The four MYP criteria will be summatively assessed and reported on twice a year (Modules 3 and 6). A final grade will be provided at the end of the year (Module 6). Further guidance on MYP assessments can be found here: 

https://wilmingtonacademy.org.uk/curriculum-and-assessment/assessment-recording-and-reporting/

Physical and Health Education

Physical & Health Education

DOL: Mr. Priest (Email)

Subject Leader: Ms. Collinson (Email)

Intent

At Key Stage 3, PE and Health (PHE) is taught in mixed gender, mixed ability sets. This is to allow all pupils the chance to work with a variety of pupils, in mixed environments and learning different skills. All pupils get the opportunity to to experience a broad range of sporting activities and will be challenged to achieve highly. All pupils also experience a health, theory lesson each week which aims to specifically develop their knowledge and understanding of issues surrounding sport such as culture, first aid etc. 

PE aims to foster the development of knowledge, skills and attitudes in order to contribute toward students’ broad and balanced lifestyles.

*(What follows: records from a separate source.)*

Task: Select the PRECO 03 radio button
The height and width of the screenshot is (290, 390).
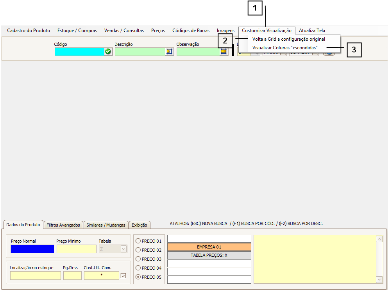Action: [138, 259]
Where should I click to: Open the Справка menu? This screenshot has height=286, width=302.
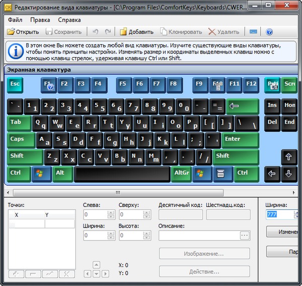[69, 20]
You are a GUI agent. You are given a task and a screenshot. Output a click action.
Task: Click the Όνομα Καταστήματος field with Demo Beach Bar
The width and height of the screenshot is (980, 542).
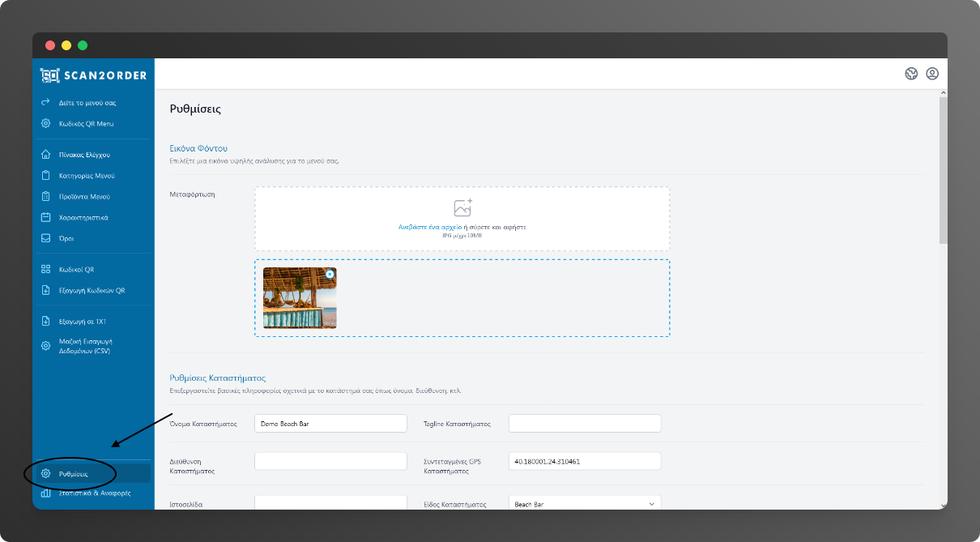tap(330, 424)
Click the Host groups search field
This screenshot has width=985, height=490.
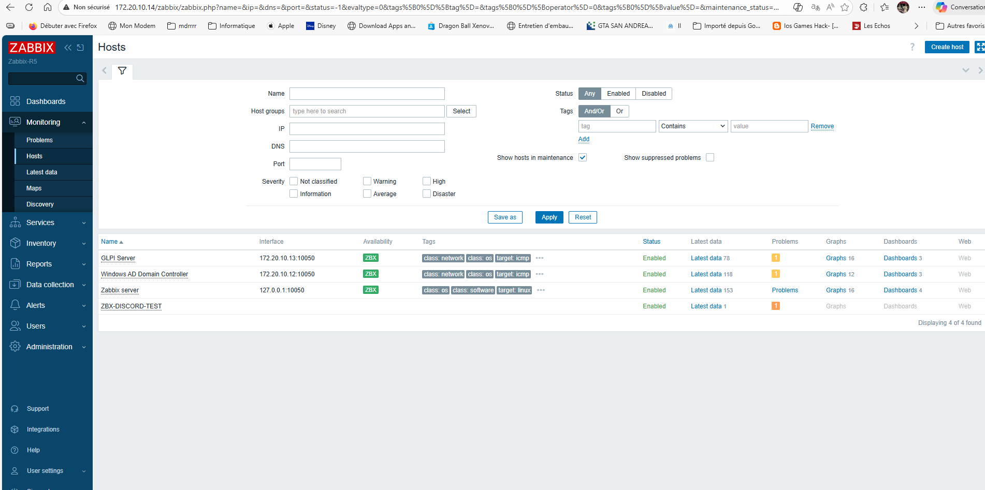pos(367,111)
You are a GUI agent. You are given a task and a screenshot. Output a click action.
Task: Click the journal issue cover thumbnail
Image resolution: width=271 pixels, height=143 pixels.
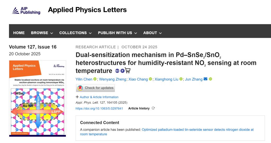coord(37,98)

Through PHE students can also learn communication, collaborative and self-management skills alongside this knowledge and skill acquisition in order to develop confident and positive pupils both in and out of sporting situations. All pupils are taught through the MYP criteria ensuring a holistic approach to learning and personal development of the individual, not just sporting acquisition. 

Year 7 Schedule of Learning:

  • Module 1: Performance Skills in Aesthetic Activities
  • Module 2: Developing Skills, Roles and Techniques (winter) inc. team building
  • Module 3: Personal Improvement through Fitness
  • Module 4: Tactics and Strategies (winter)
  • Module 5: Developing Skills, Roles and Techniques (summer)
  • Module 6: Tactics and Strategies (summer)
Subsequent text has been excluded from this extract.